My cold is now the flu. I've long thought that the national papers, in particular The New York Times and The Washington Post, would survive the Great Disruption, albeit battered and much changed, in part because they have such huge Web traffic. Michael Hirschorn, writing for The Atlantic, suggests this might not be the case. He wonders if The Times can survive as a print product, or as a product at all, past May. This May.
The paper's credit crisis comes against a backdrop of ongoing and accelerating drops in circulation, massive cutbacks in advertising revenue, and the worst economic climate in almost 80 years. As of December, its stock had fallen so far that the entire company could theoretically be had for about $1 billion. The former Times executive editor Abe Rosenthal often said he couldn't imagine a world without The Times. Perhaps we should start.

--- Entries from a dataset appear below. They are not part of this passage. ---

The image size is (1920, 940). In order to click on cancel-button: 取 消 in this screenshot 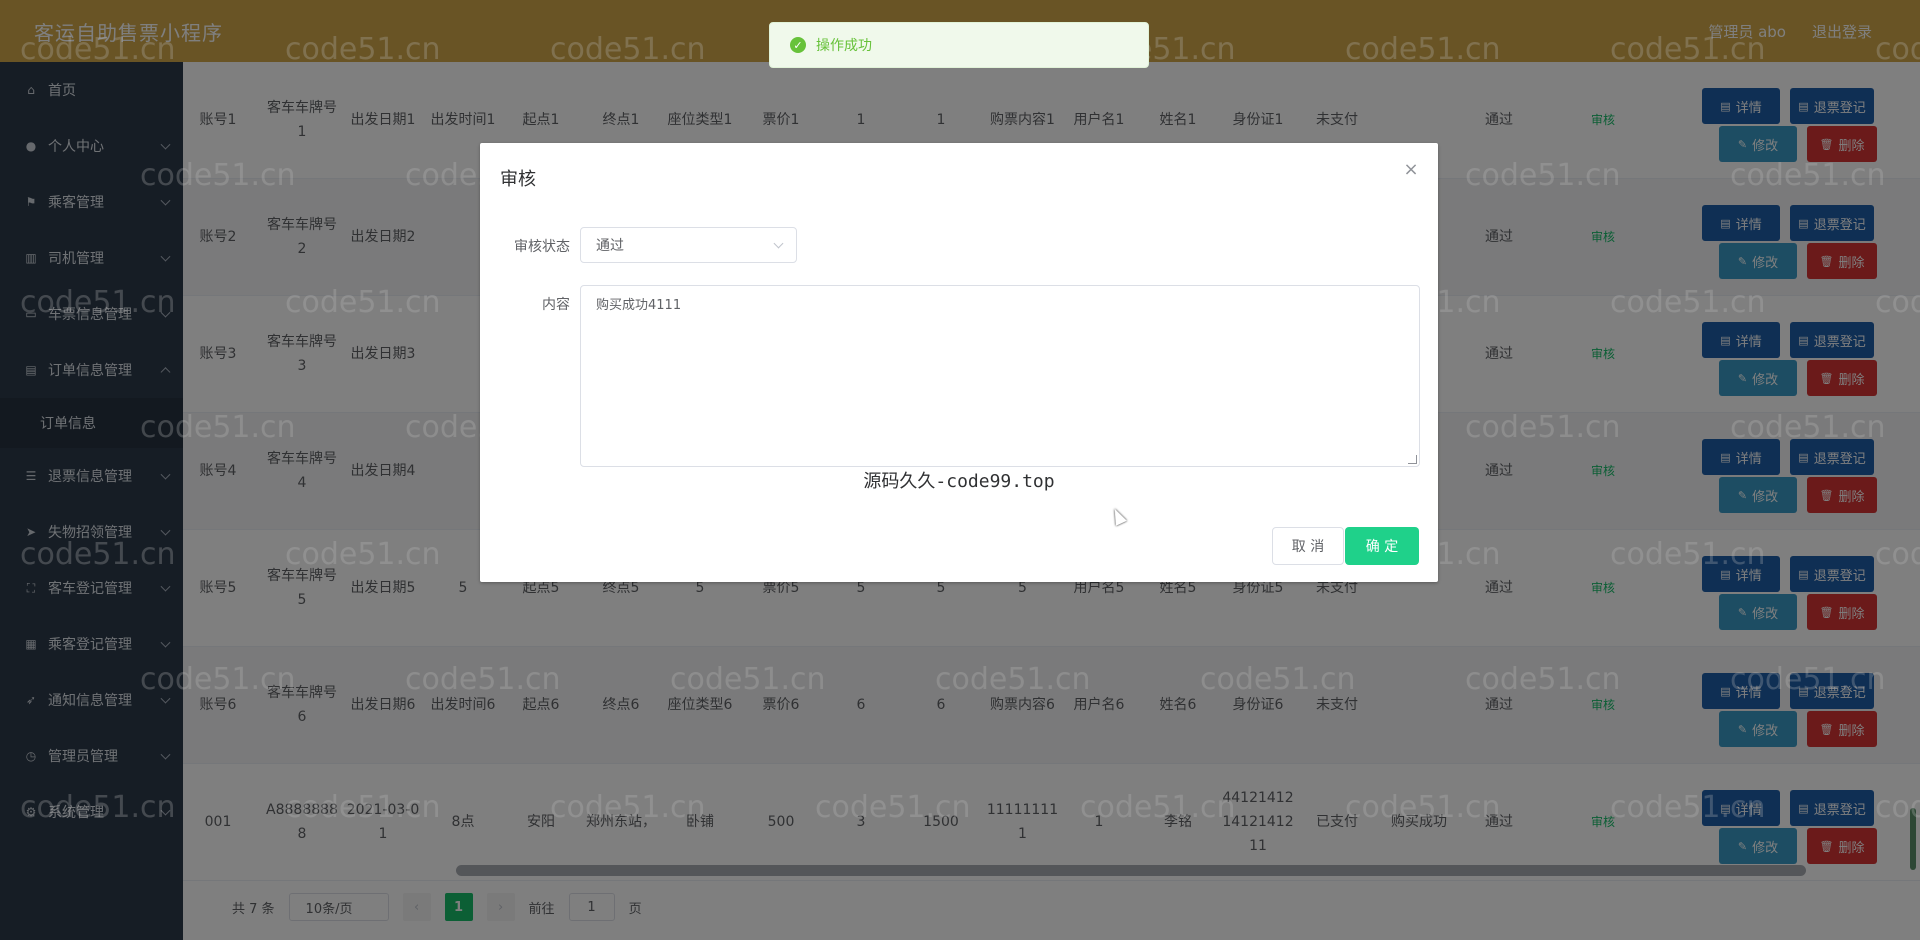, I will do `click(1308, 546)`.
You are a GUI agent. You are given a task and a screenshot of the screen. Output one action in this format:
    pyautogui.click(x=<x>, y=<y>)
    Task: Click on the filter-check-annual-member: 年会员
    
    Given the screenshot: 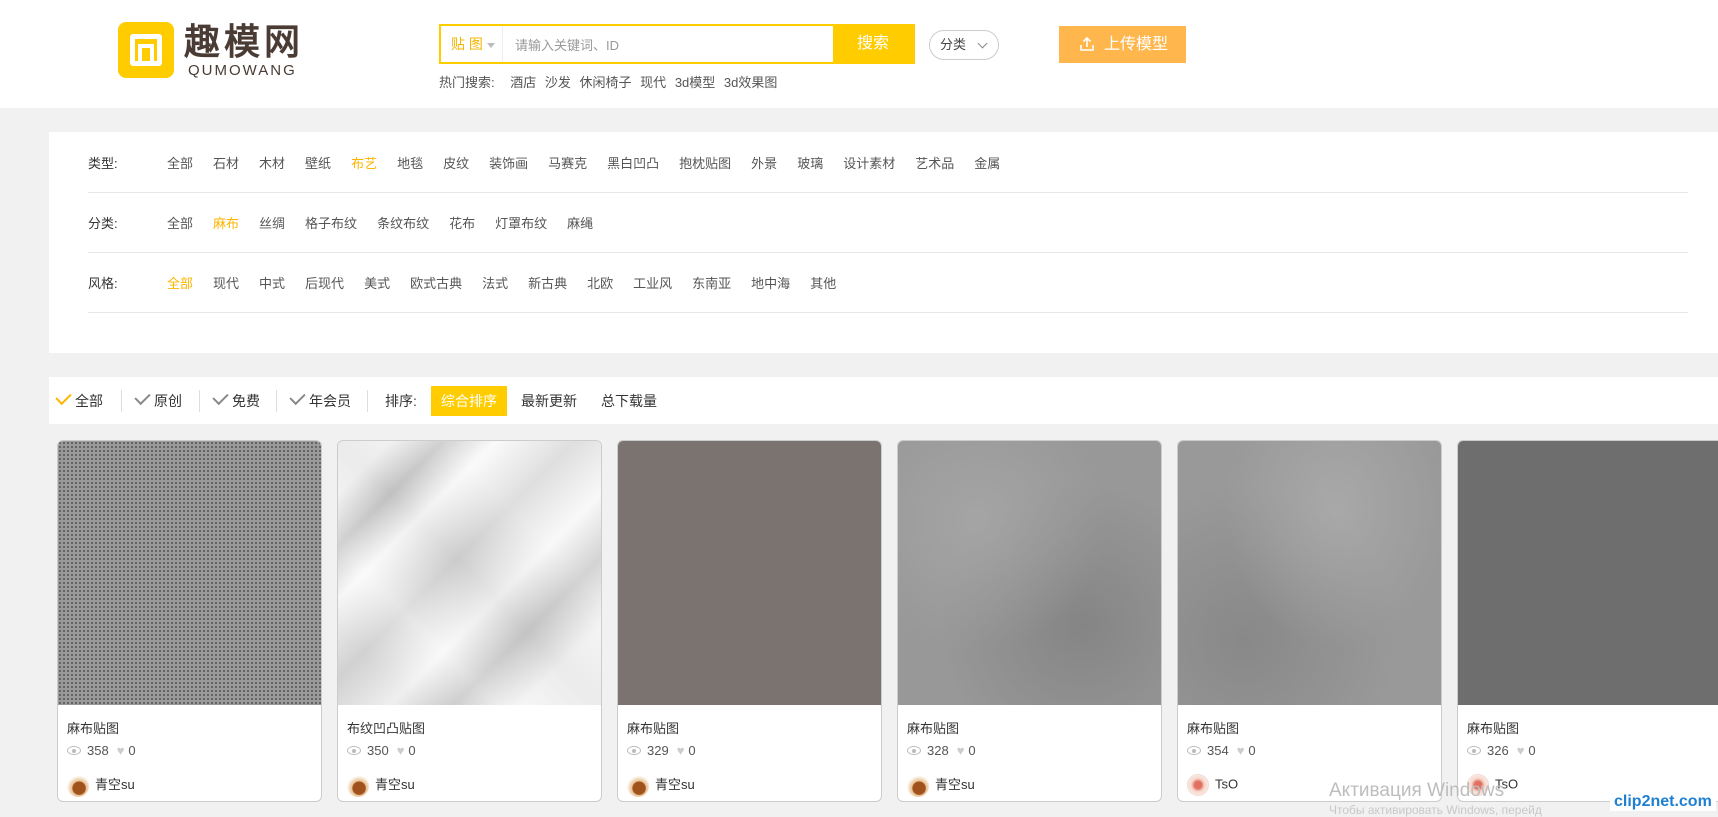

Here in Seattle, people inside The Seattle Times have told me they wonder if the local Blethen family can hold on past February. Foreseeing what the end game would look like here is a complicated exercise, what with a joint operating agreement and with monolithic Hearst owning the JOA partner, the Seattle Post-Intelligencer. In any event, it might be very soon we see a collapse here and elsewhere of a crucial institution the public is barely aware of. Writes Hirschorn:
If you're hearing few howls and seeing little rending of garments over the impending death of institutional, high-quality journalism, it's because the public at large has been trained to undervalue journalists and journalism. The Internet has done much to encourage lazy news consumption, while virtually eradicating the meaningful distinctions among newspaper brands.